<center><h1 style="font-size:40px;">Exercise II: Regression</h1></center>

---

Now we are going to look at a regression problem. The data as described above (regr1) consists of 6 inputs (features) and one output (target) value. As for previous examples a new data set is generated each time you call the *regr1* function. To get exactly the same data set between different calls, use a fixed seed. New for this problem is that one can also control the amount of noise added to the target value. We are going to use a relatively small training dataset (\~250) and a larger validation dataset (\~1000) to get a more robust estimation of the generalization performance. For regression problems we also need new performance measures. The *stats_reg* function will give you two such measures:
* MSE = mean squared error (low error mean good performance)
* CorrCoeff = Pearson correlation coefficient for the scatter plot between predicted and true values.

# Data 
## regr1
There is also a synthetic regression problem, called *regr1*. It has 6 inputs (independent variables) and one output variable (dependent variable). It is generated according to the following formula:  

$\qquad d = 2x_1 + x_2x_3^2 + e^{x_4} + 5x_5x_6 + 3\sin(2\pi x_6) + \alpha\epsilon$  
    
where $\epsilon$ is added normally distributed noise and $\alpha$ is a parameter controlling the size of the added noise. Variables $x_1,...,x_4$ are normally distrubuted with zero mean and unit variance, whereas $x_5, x_6$ are uniformly distributed ($[0,1]$). The target value $d$ has a non-linear dependence on ***x***.


# Tasks

## Task 1
Use 250 data points for training and about 1000 for validation and **no** added noise. Train an MLP to predict the target output. If you increase the complexity of the model (e.g. number of hidden nodes) you should be able to reach a very small training error. You will also most likely see that the validation error decreases as you increase the complexity or at least no clear sign of overtraining. 

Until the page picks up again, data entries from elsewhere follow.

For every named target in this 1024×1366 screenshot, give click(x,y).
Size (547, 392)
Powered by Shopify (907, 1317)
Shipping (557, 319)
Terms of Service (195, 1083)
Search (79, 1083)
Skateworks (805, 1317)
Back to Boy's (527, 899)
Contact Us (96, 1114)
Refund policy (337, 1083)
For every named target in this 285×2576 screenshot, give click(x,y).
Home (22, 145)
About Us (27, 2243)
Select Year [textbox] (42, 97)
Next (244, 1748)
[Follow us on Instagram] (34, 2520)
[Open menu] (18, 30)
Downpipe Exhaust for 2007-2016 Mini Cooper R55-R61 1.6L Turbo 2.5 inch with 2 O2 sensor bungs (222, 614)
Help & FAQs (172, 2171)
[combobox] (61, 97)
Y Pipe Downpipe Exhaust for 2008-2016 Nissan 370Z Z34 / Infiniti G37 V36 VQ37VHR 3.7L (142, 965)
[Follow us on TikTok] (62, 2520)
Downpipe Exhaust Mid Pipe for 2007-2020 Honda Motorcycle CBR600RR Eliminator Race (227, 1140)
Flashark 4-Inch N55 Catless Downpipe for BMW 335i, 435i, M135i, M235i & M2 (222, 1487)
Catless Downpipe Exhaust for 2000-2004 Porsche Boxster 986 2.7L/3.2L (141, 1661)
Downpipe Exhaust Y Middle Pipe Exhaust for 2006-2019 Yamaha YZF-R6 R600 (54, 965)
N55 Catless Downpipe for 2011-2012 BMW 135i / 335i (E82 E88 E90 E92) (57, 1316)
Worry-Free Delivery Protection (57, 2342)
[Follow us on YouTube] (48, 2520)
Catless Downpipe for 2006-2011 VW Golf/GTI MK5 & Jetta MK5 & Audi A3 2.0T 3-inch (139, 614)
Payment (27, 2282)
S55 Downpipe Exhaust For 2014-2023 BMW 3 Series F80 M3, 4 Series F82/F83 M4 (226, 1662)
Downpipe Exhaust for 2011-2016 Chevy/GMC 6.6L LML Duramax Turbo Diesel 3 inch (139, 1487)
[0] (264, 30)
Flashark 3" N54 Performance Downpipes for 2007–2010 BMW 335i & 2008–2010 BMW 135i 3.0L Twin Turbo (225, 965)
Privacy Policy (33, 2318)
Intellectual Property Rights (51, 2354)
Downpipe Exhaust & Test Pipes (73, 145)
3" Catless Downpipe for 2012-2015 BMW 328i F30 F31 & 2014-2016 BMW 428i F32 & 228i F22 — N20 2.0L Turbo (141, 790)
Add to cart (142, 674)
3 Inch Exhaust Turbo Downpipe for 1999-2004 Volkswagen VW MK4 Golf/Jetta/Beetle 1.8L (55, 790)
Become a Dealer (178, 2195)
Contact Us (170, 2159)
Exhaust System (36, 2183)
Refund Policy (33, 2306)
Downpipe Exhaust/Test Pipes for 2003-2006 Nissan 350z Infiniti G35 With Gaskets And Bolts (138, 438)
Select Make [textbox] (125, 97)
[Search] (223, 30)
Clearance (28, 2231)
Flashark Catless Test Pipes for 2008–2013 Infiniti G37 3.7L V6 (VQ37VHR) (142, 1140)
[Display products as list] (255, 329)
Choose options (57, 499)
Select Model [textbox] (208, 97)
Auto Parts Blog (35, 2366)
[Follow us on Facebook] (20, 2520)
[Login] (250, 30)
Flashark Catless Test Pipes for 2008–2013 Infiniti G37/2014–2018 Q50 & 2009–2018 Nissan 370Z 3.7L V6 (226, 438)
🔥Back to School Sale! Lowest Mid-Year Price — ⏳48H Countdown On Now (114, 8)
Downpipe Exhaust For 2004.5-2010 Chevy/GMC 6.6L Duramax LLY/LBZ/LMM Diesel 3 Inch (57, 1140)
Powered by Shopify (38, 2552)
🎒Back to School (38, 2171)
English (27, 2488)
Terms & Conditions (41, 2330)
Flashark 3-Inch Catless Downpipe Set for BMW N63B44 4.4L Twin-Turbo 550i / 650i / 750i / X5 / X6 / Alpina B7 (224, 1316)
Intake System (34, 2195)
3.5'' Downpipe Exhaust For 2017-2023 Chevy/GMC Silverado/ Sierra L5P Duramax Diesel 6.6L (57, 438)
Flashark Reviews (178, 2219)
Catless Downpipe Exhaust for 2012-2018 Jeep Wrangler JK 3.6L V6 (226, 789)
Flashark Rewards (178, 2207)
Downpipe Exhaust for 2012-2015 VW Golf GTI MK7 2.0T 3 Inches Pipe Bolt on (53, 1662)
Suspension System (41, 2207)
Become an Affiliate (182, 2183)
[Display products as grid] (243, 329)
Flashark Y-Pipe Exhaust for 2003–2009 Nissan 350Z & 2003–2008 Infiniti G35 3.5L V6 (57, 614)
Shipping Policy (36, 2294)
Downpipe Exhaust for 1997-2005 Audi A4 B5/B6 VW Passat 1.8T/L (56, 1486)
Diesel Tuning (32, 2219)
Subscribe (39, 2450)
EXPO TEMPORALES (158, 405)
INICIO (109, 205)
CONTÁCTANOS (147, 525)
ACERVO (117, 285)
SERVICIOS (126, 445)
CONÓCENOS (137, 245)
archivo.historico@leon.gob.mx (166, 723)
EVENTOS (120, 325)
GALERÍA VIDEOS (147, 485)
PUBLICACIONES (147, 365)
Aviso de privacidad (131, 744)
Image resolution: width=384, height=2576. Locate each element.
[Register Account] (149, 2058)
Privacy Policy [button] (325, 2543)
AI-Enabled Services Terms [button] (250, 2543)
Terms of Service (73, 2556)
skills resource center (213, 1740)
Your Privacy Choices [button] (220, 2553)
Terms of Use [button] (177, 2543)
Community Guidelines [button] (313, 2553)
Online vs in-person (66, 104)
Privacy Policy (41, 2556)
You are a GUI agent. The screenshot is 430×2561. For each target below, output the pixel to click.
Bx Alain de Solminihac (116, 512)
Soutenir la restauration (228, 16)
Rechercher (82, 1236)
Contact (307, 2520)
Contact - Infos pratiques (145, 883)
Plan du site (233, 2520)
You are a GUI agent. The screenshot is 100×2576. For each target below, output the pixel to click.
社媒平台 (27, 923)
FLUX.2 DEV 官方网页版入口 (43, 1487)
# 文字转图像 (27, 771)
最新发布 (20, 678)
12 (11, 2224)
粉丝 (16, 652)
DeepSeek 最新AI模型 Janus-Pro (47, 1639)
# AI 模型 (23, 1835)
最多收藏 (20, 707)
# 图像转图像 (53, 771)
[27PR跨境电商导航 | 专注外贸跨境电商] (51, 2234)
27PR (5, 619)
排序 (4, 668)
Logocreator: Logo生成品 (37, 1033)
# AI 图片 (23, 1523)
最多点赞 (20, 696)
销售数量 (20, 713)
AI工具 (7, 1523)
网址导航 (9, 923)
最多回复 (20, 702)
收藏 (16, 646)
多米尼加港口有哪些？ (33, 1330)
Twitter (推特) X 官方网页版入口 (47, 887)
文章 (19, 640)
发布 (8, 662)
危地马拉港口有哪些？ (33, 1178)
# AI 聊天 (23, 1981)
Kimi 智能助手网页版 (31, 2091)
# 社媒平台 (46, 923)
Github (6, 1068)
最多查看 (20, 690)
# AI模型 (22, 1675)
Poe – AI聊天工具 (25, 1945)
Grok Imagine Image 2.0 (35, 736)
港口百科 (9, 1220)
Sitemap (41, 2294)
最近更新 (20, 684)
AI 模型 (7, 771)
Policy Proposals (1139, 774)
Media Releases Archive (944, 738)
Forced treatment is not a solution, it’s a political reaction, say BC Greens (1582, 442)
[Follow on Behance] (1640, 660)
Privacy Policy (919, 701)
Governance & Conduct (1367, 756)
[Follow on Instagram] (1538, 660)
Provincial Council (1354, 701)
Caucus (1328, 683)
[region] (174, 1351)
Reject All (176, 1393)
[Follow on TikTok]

**Note:** As with previous examples you may need to tune the optimization parameters to make sure that you have "optimal" training. That is, increase or decrease the learningrate, possibly train longer times (increase *epochs*) and change the *batch_size* parameter.

**TODO:** Even though the validation error is most likely still larger than the training error why do we not see any overtraining of the model? (Hint: What is it that typically causes overfitting?)

## Task 2
Use the same training and validation data sets as above, but add 0.4 units of noise (set the second parameter when calling the *regr1* function to 0.4 for both training and validation). Now train again, starting with a "small" model and increase the number of hidden nodes as you monitor the validation result for each model. Make a note of the validation error you obtained a this point!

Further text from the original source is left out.